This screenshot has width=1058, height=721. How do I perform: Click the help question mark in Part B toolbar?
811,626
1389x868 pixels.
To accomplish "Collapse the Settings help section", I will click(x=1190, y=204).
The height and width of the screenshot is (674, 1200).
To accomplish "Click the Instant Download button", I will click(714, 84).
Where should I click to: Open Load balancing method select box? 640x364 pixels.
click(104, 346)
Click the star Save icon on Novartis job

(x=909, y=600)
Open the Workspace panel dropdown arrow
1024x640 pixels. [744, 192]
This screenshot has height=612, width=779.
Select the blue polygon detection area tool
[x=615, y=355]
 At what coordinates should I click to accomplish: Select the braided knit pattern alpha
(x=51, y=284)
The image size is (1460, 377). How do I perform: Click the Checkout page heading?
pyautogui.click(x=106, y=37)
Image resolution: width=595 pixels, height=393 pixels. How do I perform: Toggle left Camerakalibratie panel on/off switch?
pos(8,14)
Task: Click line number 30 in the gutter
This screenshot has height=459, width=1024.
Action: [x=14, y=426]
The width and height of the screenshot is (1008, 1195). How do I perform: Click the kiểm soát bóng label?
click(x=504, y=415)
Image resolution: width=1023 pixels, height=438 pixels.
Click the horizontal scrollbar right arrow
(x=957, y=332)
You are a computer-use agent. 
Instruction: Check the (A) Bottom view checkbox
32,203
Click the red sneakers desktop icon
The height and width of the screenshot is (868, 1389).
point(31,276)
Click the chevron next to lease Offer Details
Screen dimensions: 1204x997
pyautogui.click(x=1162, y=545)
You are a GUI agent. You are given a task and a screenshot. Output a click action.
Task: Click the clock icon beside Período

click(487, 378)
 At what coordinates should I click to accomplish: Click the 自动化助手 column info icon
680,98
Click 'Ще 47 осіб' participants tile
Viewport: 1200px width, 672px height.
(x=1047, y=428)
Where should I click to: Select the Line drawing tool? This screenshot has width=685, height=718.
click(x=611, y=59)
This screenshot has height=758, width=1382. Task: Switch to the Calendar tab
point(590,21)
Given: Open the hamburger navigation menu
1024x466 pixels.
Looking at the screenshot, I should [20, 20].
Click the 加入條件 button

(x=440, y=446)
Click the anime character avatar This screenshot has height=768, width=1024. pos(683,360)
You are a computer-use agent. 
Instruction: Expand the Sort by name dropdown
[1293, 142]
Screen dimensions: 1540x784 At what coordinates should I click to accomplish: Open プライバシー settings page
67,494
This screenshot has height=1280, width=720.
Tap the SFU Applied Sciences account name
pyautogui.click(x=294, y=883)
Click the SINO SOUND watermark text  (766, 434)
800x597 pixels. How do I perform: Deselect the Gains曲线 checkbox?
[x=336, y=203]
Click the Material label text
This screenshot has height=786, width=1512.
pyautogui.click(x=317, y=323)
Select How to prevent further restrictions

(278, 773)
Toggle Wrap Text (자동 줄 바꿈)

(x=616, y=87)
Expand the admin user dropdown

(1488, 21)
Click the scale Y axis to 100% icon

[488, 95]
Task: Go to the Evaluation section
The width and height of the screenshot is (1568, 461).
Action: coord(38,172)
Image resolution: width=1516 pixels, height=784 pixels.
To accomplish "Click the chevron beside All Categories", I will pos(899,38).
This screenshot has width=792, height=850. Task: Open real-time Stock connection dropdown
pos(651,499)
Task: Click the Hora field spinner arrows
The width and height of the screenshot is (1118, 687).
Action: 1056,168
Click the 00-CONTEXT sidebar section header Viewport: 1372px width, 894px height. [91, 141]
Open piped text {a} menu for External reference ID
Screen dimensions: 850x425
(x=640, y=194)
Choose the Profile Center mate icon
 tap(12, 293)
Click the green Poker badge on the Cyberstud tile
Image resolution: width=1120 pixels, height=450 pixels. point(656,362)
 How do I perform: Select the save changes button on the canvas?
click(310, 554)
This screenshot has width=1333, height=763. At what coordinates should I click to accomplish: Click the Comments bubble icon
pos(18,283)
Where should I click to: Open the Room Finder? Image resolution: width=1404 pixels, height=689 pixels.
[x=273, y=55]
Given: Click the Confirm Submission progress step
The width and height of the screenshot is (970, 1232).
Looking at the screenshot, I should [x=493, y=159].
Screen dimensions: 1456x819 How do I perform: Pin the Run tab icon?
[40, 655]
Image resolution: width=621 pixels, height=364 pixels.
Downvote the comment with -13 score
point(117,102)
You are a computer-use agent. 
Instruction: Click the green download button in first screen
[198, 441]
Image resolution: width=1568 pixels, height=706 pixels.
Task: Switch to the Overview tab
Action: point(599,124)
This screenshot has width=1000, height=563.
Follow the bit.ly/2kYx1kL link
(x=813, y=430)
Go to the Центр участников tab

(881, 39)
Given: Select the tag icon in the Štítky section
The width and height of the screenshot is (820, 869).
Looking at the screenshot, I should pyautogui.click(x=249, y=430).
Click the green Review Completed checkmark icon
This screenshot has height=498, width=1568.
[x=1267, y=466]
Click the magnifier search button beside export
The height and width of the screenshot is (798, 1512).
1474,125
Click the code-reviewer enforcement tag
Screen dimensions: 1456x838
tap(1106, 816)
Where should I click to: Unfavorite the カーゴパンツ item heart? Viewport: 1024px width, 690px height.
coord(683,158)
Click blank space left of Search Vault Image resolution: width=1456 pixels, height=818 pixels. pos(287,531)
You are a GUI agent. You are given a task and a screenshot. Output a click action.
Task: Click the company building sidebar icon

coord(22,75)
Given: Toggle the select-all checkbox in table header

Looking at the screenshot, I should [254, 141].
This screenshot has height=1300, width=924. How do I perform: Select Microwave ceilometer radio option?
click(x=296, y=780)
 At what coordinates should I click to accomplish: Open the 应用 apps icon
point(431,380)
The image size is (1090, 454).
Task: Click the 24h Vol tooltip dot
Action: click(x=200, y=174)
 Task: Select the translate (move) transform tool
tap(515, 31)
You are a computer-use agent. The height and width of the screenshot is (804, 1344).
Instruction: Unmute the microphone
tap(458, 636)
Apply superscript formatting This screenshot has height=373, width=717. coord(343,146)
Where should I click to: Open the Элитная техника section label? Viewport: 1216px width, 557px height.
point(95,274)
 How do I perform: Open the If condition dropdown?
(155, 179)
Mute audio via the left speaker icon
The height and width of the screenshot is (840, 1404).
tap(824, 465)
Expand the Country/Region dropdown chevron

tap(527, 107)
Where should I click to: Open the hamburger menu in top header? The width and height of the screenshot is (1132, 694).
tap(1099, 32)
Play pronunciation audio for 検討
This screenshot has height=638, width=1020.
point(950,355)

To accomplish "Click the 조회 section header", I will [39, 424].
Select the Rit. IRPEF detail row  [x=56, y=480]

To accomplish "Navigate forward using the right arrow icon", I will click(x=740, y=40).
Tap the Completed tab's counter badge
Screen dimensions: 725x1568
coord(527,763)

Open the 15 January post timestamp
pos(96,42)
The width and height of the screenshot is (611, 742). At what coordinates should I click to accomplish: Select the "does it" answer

------------------------------------------------------------

Task brief: Copy out all of the records, keeping every line identical.

Answer:
This screenshot has width=1058, height=721. How do I perform: Click the help question mark in Part B toolbar?
811,626
1389x868 pixels.
To accomplish "Collapse the Settings help section", I will click(x=1190, y=204).
The height and width of the screenshot is (674, 1200).
To accomplish "Click the Instant Download button", I will click(714, 84).
Where should I click to: Open Load balancing method select box? 640x364 pixels.
click(104, 346)
Click the star Save icon on Novartis job

(x=909, y=600)
Open the Workspace panel dropdown arrow
1024x640 pixels. [744, 192]
This screenshot has height=612, width=779.
Select the blue polygon detection area tool
[x=615, y=355]
 At what coordinates should I click to accomplish: Select the braided knit pattern alpha
(x=51, y=284)
The image size is (1460, 377). How do I perform: Click the Checkout page heading?
pyautogui.click(x=106, y=37)
Image resolution: width=595 pixels, height=393 pixels. How do I perform: Toggle left Camerakalibratie panel on/off switch?
pos(8,14)
Task: Click line number 30 in the gutter
This screenshot has height=459, width=1024.
Action: [x=14, y=426]
The width and height of the screenshot is (1008, 1195). How do I perform: Click the kiểm soát bóng label?
click(x=504, y=415)
Image resolution: width=1023 pixels, height=438 pixels.
Click the horizontal scrollbar right arrow
(x=957, y=332)
You are a computer-use agent. 
Instruction: Check the (A) Bottom view checkbox
32,203
Click the red sneakers desktop icon
The height and width of the screenshot is (868, 1389).
point(31,276)
Click the chevron next to lease Offer Details
Screen dimensions: 1204x997
pyautogui.click(x=1162, y=545)
You are a GUI agent. You are given a task and a screenshot. Output a click action.
Task: Click the clock icon beside Período

click(487, 378)
 At what coordinates should I click to accomplish: Click the 自动化助手 column info icon
680,98
Click 'Ще 47 осіб' participants tile
Viewport: 1200px width, 672px height.
(x=1047, y=428)
Where should I click to: Select the Line drawing tool? This screenshot has width=685, height=718.
click(x=611, y=59)
This screenshot has height=758, width=1382. Task: Switch to the Calendar tab
point(590,21)
Given: Open the hamburger navigation menu
1024x466 pixels.
Looking at the screenshot, I should [20, 20].
Click the 加入條件 button

(x=440, y=446)
Click the anime character avatar This screenshot has height=768, width=1024. pos(683,360)
You are a computer-use agent. 
Instruction: Expand the Sort by name dropdown
[1293, 142]
Screen dimensions: 1540x784 At what coordinates should I click to accomplish: Open プライバシー settings page
67,494
This screenshot has height=1280, width=720.
Tap the SFU Applied Sciences account name
pyautogui.click(x=294, y=883)
Click the SINO SOUND watermark text  (766, 434)
800x597 pixels. How do I perform: Deselect the Gains曲线 checkbox?
[x=336, y=203]
Click the Material label text
This screenshot has height=786, width=1512.
pyautogui.click(x=317, y=323)
Select How to prevent further restrictions

(278, 773)
Toggle Wrap Text (자동 줄 바꿈)

(x=616, y=87)
Expand the admin user dropdown

(1488, 21)
Click the scale Y axis to 100% icon

[488, 95]
Task: Go to the Evaluation section
The width and height of the screenshot is (1568, 461).
Action: coord(38,172)
Image resolution: width=1516 pixels, height=784 pixels.
To accomplish "Click the chevron beside All Categories", I will pos(899,38).
This screenshot has width=792, height=850. Task: Open real-time Stock connection dropdown
pos(651,499)
Task: Click the Hora field spinner arrows
The width and height of the screenshot is (1118, 687).
Action: 1056,168
Click the 00-CONTEXT sidebar section header Viewport: 1372px width, 894px height. [91, 141]
Open piped text {a} menu for External reference ID
Screen dimensions: 850x425
(x=640, y=194)
Choose the Profile Center mate icon
 tap(12, 293)
Click the green Poker badge on the Cyberstud tile
Image resolution: width=1120 pixels, height=450 pixels. point(656,362)
 How do I perform: Select the save changes button on the canvas?
click(310, 554)
This screenshot has width=1333, height=763. At what coordinates should I click to accomplish: Click the Comments bubble icon
pos(18,283)
Where should I click to: Open the Room Finder? Image resolution: width=1404 pixels, height=689 pixels.
[x=273, y=55]
Given: Click the Confirm Submission progress step
The width and height of the screenshot is (970, 1232).
Looking at the screenshot, I should [x=493, y=159].
Screen dimensions: 1456x819 How do I perform: Pin the Run tab icon?
[40, 655]
Image resolution: width=621 pixels, height=364 pixels.
Downvote the comment with -13 score
point(117,102)
You are a computer-use agent. 
Instruction: Click the green download button in first screen
[198, 441]
Image resolution: width=1568 pixels, height=706 pixels.
Task: Switch to the Overview tab
Action: point(599,124)
This screenshot has width=1000, height=563.
Follow the bit.ly/2kYx1kL link
(x=813, y=430)
Go to the Центр участников tab

(881, 39)
Given: Select the tag icon in the Štítky section
The width and height of the screenshot is (820, 869).
Looking at the screenshot, I should pyautogui.click(x=249, y=430).
Click the green Review Completed checkmark icon
This screenshot has height=498, width=1568.
[x=1267, y=466]
Click the magnifier search button beside export
The height and width of the screenshot is (798, 1512).
1474,125
Click the code-reviewer enforcement tag
Screen dimensions: 1456x838
tap(1106, 816)
Where should I click to: Unfavorite the カーゴパンツ item heart? Viewport: 1024px width, 690px height.
coord(683,158)
Click blank space left of Search Vault Image resolution: width=1456 pixels, height=818 pixels. pos(287,531)
You are a GUI agent. You are given a task and a screenshot. Output a click action.
Task: Click the company building sidebar icon

coord(22,75)
Given: Toggle the select-all checkbox in table header

Looking at the screenshot, I should [254, 141].
This screenshot has height=1300, width=924. How do I perform: Select Microwave ceilometer radio option?
click(x=296, y=780)
 At what coordinates should I click to accomplish: Open the 应用 apps icon
point(431,380)
The image size is (1090, 454).
Task: Click the 24h Vol tooltip dot
Action: click(x=200, y=174)
 Task: Select the translate (move) transform tool
tap(515, 31)
You are a computer-use agent. The height and width of the screenshot is (804, 1344).
Instruction: Unmute the microphone
tap(458, 636)
Apply superscript formatting This screenshot has height=373, width=717. coord(343,146)
Where should I click to: Open the Элитная техника section label? Viewport: 1216px width, 557px height.
point(95,274)
 How do I perform: Open the If condition dropdown?
(155, 179)
Mute audio via the left speaker icon
The height and width of the screenshot is (840, 1404).
tap(824, 465)
Expand the Country/Region dropdown chevron

tap(527, 107)
Where should I click to: Open the hamburger menu in top header? The width and height of the screenshot is (1132, 694).
tap(1099, 32)
Play pronunciation audio for 検討
This screenshot has height=638, width=1020.
point(950,355)

To accomplish "Click the 조회 section header", I will [39, 424].
Select the Rit. IRPEF detail row  [x=56, y=480]

To accomplish "Navigate forward using the right arrow icon", I will click(x=740, y=40).
Tap the Completed tab's counter badge
Screen dimensions: 725x1568
coord(527,763)

Open the 15 January post timestamp
pos(96,42)
The width and height of the screenshot is (611, 742). At what coordinates should I click to accomplish: Select the "does it" answer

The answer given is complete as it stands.